Menyoal Metamorfosa Ujian Nasional
Oleh: M Khoirul Anam
"Miris”, setidaknya itulah ungkapan yang tepat untuk menggambarkan
dunia pendidikan Indonesia saat ini. Sebab, problematika yang terjadi silih
berganti membuat kualitas pendidikan sering kali dipertanyakan. Setelah
tersibukkan oleh permasalahan kurikulum yang semakin menggejala, kini, tiba
gilirannya Ujian Nasional (UN) menyandera dunia pendidikan. Pasalnya, tidak
hanya soal dan pelaksanaannya yang membuat resah. Namun, sistemnya pun
setidaknya memberikan persoalan tersendiri di kalangan akademisi.
Setidaknya, sudah menjadi rahasia umum jika agenda
yang dilaksanakan tiap satu tahun sekali ini akan menentukan hasil belajar
selama mengenyam bangku pendidikan. Dan, yang selalu saja menjadi perdebatan,
bahwa sistem UN justru hanya menjadi perusak mental bagi sebagian kalangan. Tak
ayal jika banyak orang menentang pemberlakuan UN tersebut.
Begitupun sangat disayangkan, ketika pemberlakuan UN
yang telah digulirkan selama setengah abad silam tersebut dihilangkan. Walaupun
tak dapat dimungkiri, ada pula perubahan-perubahan sistem dalam agenda besar
tersebut.
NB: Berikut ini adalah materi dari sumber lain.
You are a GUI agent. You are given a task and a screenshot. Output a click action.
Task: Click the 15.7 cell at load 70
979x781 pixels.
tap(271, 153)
Namun, setidaknya UN merupakan sejarah panjang yang telah mewarnai
dunia pendidikan Indonesia.
Selain itu, walaupun tak dapat dimungkiri pula bahwa
pendidikan Indonesia berada pada taraf “gawat darurat”. Namun, sudah selayaknya
ketika UN tidak diberlakukan, maka tidak menutup kemungkinan akan menurunkan
kualitas pendidikan Indonesia. Oleh sebab itu, untuk mengembalikan eksistensi
UN sebagai evaluasi dan pemetaan kualitas pendidikan, Menteri Pendidikan dan Kebudayaan
(Mendikbud) Anies Baswedan memberikan upaya lebih dalam peningkatan kualitas.
Upaya ini terlihat pada perubahan sistem UN pada
2015. Lebih jelasnya lagi, kini pemerintah telah menerapkan program
komputerisasi pada soal UN 2015. Tidak akan ada lagi kertas soal di hadapan
para peserta ujian. Hal ini dilakukan untuk menghemat biaya pengeluaran UN.
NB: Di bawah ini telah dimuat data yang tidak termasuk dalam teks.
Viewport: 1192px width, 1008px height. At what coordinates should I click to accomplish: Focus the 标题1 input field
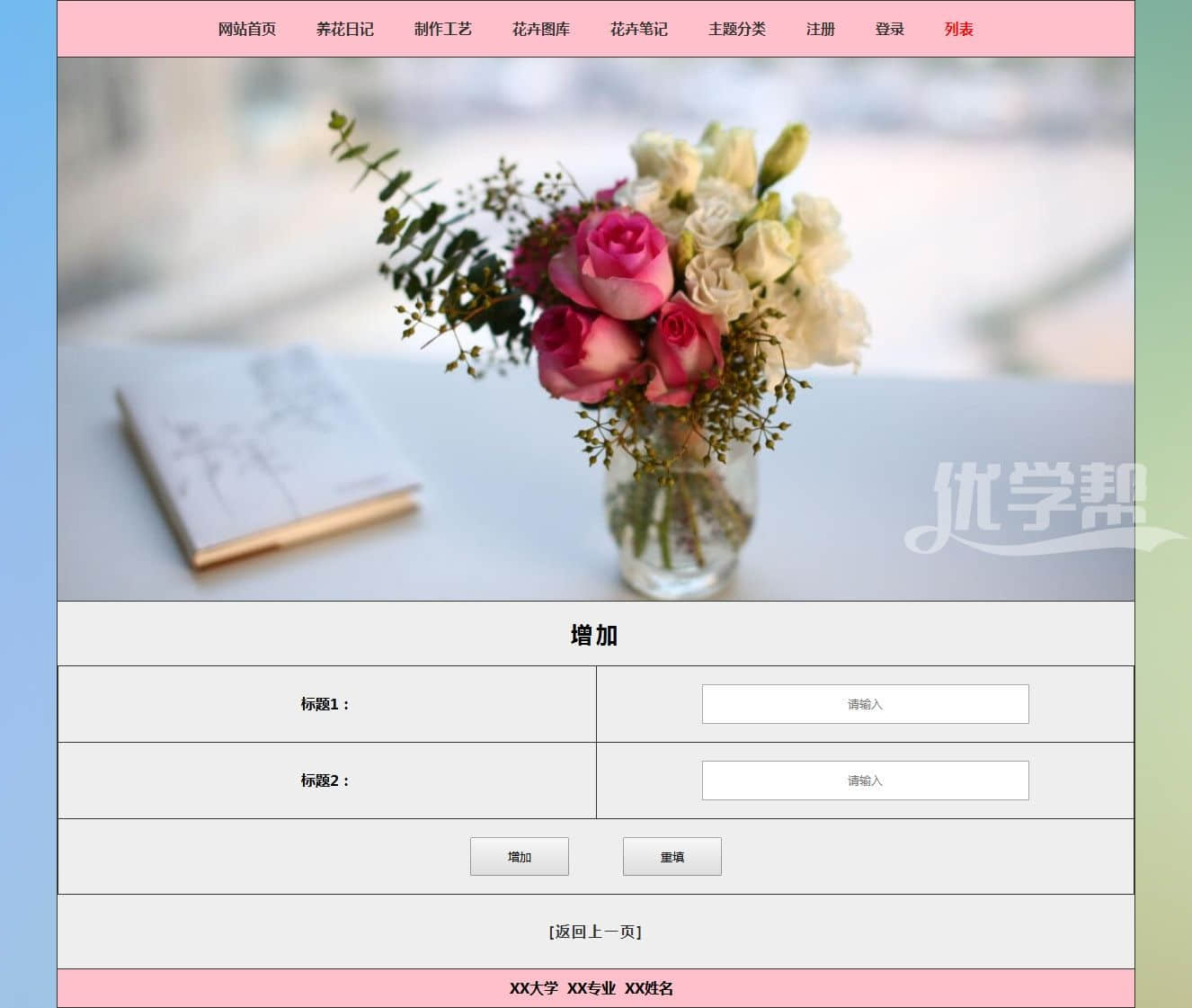tap(865, 704)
Alhasil, sesuai dengan perkiraan, biaya pengeluaran UN bisa ditekan hingga 50
persen. Penurunan biaya pengeluaran ini setidaknya bisa dialihkan pada keperluan-keperluan
pendidikan lainnya.
Sebaliknya, sebagus apa pun kebijakan yang dibentuk,
maka sudah barang tentu akan menimbulkan dua efek bagi bayak kalangan.
Pasalnya, selain sistem UN menimbulkan efek baik di atas, setidaknya juga
menimbulkan dampak buruk bagi kelancaran pelaksanaanya.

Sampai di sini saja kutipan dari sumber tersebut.